In the beginning, they told me how he’d be the first to my crib when I cried. He’d pick me up and bounce me around the room and try to get me back to sleep. Sometimes it worked and he’d sit next to my bed for the rest of the night in case I woke up again.

He helped feed me and allegedly was a pretty decent babysitter. I mean I’m eighteen now and still alive, so it’s safe to say he didn’t do a terrible job.

As I got older, I followed him around like a shadow, and he never minded it. Of course, there were nights he wanted to go out with his friends and I threw a whole ass tantrum over not being able to go with him. But he always promised to make it up to me the next day.

He always delivered.

When I was six years old, he went to his prom and I was devastated that I didn’t get to put on a pretty dress like his girlfriend, Luna, who I hated because I wanted to be the only girl in his life. But the next day, he told me to put on my prettiest dress and he set up a makeshift prom in our living room. With a cake and punch and everything. I was even crowned Prom Queen.

I was seven when he left for college and I cried myself to sleep every night for three months. Even though he called and texted and emailed, it wasn’t enough. I missed him so deeply. I missed him in a way that I assume was similar to missing a parent. Looking back, I wonder if him leaving stirred up feelings of being left by my birth parents.

Remember, I am a black girl with a white family; I knew I was adopted early on.

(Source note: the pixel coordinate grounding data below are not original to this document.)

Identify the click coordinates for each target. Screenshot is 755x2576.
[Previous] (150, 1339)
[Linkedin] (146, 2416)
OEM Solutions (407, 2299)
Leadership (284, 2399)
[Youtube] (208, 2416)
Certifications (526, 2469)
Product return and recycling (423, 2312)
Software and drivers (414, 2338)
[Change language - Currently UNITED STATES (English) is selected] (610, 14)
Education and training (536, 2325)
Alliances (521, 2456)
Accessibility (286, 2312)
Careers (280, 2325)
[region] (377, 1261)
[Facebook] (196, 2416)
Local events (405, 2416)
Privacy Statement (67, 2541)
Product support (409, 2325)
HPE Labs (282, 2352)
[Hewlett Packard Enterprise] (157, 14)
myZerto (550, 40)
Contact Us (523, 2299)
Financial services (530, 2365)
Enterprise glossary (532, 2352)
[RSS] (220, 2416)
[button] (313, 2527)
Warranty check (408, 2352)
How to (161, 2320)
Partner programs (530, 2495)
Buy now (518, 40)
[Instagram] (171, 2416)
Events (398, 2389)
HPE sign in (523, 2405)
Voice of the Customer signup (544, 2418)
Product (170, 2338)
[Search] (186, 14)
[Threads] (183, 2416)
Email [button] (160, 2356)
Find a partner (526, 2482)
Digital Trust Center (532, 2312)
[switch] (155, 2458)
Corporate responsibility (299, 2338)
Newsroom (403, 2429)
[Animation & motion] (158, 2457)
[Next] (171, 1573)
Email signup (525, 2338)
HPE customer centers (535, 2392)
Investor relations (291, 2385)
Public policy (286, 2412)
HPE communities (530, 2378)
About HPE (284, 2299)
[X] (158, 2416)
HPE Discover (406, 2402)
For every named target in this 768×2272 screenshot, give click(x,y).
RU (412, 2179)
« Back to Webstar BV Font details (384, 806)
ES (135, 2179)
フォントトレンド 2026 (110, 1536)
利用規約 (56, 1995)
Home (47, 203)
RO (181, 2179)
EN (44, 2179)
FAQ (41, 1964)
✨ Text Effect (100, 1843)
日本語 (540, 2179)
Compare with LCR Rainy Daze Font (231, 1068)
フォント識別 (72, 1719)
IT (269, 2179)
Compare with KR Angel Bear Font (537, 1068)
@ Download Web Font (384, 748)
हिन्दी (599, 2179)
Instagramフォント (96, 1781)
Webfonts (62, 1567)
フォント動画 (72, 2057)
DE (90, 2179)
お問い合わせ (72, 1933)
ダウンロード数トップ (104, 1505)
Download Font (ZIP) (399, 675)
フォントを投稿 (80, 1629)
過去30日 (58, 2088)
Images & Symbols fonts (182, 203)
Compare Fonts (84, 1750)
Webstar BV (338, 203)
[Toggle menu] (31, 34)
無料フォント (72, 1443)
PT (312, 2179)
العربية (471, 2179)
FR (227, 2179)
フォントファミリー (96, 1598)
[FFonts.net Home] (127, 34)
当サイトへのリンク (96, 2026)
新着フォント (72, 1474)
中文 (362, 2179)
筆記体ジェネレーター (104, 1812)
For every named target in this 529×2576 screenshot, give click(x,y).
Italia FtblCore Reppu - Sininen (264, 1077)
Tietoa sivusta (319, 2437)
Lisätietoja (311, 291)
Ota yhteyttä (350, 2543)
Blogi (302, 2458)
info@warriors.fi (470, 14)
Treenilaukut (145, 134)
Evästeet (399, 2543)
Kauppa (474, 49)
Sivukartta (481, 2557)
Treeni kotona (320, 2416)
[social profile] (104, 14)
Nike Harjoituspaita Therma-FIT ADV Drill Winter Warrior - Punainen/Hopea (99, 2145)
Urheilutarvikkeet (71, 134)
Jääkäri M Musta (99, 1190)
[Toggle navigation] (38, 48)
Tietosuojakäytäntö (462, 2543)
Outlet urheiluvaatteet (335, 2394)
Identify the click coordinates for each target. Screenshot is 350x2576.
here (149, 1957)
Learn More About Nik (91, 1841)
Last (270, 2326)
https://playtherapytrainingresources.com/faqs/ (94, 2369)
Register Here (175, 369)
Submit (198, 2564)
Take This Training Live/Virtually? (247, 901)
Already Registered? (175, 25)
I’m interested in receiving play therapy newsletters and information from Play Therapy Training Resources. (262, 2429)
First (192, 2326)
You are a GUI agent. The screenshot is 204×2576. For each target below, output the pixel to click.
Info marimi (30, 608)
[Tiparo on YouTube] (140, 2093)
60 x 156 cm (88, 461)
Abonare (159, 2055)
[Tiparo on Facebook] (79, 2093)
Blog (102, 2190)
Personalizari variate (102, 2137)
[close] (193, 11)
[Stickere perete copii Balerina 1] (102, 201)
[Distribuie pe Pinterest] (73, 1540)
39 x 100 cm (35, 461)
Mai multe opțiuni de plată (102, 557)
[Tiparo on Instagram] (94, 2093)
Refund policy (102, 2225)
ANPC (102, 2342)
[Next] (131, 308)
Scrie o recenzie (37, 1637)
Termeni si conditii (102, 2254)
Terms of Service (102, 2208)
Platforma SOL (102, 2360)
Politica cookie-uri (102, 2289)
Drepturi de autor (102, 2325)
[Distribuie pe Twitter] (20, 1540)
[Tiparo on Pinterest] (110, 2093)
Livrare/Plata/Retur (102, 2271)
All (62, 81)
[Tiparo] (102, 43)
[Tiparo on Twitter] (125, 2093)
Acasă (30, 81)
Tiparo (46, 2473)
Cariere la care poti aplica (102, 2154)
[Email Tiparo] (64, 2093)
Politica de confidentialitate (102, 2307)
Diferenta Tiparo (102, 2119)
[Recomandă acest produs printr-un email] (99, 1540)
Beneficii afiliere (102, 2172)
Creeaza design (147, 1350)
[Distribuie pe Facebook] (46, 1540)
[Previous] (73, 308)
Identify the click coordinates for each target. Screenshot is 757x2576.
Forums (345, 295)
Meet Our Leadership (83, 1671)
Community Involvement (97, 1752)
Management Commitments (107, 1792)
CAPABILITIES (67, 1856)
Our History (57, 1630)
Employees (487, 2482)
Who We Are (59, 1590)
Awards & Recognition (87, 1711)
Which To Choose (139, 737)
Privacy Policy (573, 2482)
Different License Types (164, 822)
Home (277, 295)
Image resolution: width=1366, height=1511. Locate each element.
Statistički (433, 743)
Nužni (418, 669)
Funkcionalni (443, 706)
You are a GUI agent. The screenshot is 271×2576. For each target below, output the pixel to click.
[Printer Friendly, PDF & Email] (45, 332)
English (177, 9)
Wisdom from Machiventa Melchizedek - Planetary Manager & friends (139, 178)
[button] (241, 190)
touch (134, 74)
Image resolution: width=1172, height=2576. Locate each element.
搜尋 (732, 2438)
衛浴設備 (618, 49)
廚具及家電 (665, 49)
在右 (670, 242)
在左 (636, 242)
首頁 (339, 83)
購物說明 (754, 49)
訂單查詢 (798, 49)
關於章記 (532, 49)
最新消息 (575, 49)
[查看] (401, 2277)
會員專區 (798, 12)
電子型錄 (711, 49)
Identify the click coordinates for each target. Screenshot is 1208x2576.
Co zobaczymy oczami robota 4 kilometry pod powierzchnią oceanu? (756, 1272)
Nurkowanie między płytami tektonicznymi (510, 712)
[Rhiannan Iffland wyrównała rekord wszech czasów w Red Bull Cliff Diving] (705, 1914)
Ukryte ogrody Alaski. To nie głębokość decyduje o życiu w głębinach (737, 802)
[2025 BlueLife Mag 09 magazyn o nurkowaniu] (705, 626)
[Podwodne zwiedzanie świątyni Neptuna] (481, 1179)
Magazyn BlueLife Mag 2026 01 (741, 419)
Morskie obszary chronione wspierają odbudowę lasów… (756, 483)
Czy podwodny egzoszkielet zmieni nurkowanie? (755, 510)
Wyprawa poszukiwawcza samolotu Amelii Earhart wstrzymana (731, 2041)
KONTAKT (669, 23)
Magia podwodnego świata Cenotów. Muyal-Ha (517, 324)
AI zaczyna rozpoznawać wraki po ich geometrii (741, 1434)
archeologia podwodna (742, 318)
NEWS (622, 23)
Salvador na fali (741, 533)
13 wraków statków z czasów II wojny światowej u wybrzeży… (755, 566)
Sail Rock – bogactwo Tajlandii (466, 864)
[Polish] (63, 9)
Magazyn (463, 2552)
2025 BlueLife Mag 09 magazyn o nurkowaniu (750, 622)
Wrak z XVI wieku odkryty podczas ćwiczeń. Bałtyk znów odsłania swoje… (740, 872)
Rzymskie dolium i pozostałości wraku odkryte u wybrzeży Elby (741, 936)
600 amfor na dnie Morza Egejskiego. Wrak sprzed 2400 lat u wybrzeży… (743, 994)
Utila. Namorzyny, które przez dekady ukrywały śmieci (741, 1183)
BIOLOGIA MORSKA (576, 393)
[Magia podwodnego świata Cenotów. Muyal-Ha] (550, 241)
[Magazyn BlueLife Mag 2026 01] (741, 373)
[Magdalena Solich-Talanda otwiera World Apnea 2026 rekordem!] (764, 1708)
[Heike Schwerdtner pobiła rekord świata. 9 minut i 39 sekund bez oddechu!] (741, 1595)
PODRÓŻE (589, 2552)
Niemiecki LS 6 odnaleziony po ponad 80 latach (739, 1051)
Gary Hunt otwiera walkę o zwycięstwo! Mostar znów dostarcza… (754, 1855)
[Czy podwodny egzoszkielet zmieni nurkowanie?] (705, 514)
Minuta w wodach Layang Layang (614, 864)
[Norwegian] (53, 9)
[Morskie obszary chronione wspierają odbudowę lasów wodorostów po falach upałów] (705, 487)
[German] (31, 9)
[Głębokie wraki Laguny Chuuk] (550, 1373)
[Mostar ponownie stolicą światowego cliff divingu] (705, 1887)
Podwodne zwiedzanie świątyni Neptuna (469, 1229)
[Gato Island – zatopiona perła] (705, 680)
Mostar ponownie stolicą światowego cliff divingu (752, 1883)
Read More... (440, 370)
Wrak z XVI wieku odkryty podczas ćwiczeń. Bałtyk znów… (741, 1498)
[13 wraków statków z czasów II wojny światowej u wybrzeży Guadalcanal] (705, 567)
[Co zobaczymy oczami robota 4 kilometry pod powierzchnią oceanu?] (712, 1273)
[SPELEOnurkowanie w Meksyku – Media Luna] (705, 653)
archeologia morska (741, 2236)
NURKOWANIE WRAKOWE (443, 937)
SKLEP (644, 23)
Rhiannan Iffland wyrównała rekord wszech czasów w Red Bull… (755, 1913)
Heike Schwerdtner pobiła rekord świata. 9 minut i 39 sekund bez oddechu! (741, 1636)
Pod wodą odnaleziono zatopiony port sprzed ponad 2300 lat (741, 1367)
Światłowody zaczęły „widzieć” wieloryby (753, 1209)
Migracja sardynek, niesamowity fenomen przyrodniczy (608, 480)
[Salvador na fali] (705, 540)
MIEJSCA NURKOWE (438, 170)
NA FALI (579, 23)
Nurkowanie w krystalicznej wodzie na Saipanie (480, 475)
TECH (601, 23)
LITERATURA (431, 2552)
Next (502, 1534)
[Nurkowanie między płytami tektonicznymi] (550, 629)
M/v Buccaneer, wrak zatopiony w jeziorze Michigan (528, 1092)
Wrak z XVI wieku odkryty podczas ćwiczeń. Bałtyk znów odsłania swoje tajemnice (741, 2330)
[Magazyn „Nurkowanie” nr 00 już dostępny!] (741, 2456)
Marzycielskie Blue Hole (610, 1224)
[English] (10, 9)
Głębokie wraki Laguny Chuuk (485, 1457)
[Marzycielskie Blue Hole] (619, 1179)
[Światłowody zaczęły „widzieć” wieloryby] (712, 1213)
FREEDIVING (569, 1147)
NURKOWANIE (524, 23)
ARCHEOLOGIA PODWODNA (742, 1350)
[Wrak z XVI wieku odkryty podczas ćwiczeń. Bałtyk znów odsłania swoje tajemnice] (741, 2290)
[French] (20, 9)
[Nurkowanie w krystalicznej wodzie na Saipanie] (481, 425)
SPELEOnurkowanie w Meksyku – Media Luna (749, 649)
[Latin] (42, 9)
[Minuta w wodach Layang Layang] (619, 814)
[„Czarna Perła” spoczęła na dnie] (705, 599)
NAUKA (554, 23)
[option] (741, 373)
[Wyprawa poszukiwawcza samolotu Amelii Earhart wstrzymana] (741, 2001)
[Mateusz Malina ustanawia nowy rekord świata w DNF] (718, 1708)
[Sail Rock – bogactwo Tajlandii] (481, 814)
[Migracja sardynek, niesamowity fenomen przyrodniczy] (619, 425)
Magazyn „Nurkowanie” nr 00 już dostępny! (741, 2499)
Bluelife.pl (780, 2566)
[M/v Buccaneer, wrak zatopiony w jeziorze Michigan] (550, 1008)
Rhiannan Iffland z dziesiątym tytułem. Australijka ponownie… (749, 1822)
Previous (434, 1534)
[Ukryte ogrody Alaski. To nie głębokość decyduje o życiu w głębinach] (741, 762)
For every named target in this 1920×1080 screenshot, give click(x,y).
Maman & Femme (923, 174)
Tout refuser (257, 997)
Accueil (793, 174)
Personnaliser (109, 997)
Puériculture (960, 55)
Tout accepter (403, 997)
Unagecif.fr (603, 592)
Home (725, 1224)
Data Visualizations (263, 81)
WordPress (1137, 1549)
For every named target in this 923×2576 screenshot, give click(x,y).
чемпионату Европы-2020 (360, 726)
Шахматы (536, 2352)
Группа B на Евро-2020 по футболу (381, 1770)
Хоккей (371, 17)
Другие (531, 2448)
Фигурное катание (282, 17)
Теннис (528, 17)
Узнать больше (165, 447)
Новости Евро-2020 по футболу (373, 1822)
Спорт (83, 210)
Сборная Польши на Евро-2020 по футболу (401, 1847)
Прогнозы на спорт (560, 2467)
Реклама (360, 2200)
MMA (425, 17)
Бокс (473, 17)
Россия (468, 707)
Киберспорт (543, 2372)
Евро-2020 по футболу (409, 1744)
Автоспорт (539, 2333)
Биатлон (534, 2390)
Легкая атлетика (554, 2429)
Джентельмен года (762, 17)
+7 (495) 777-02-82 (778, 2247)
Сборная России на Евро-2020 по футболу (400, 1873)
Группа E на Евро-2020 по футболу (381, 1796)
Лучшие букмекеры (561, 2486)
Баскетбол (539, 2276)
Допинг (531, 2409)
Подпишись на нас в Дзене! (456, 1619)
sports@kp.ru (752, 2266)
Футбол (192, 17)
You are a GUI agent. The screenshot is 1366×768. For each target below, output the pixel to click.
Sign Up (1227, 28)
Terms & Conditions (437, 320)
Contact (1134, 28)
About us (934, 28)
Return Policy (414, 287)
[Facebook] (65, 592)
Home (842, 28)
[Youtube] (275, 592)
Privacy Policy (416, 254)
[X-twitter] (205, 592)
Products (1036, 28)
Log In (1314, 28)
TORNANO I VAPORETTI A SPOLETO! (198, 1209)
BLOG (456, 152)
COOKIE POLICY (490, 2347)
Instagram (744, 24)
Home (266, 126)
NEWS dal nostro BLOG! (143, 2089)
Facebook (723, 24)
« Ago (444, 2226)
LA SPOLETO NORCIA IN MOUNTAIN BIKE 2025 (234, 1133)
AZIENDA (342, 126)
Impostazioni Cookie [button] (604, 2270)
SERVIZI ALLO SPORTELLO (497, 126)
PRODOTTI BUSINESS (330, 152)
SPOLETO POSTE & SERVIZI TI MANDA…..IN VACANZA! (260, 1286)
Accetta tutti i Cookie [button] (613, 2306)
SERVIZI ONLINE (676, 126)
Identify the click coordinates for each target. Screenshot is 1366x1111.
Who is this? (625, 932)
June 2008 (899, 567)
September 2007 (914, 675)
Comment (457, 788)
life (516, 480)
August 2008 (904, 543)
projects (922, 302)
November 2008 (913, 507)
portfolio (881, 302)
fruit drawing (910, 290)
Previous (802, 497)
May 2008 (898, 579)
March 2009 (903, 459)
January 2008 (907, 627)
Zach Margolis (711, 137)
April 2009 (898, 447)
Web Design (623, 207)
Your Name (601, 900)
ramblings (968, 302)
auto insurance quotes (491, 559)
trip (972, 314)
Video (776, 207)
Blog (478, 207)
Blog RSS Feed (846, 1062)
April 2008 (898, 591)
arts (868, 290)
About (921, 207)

James never moved back in after college, except for that first summer. I was eleven then and it didn’t seem like he had the same amount of time as before. He was always working and didn’t have time for me and my Barbies like he did before. I even tried to sit next to him while he did work and write in my journal to seem more grown up. He would just chuckle before getting on the phone barking about numbers.

So now you can see how being around James all my life has created a bit of a complex, right?

I was fourteen when my older brother also became my first crush. He came home from New York for the weekend with way more facial hair, biceps and tattoos, and for the first time, I saw him as a man. He scooped me up in his arms like he always did and squeezed me and feeling all of those muscles and hard abs pressed against me made me feel like I was going to faint.

I knew it was wrong and taboo, but I knew nothing would come from it. So, I felt safe, only living out this fantasy in my dark and twisted mind. But sometimes, late at night when the air was still and the house was quiet, I’d explore my body. Pretending it was his touch, his fingers, his mouth on me.

Somewhere in that same deep and twisted space, I imagined that one day, we’d cross that line. And in those moments, I damned my soul to hell for eternity because I knew given the chance, I’d take it.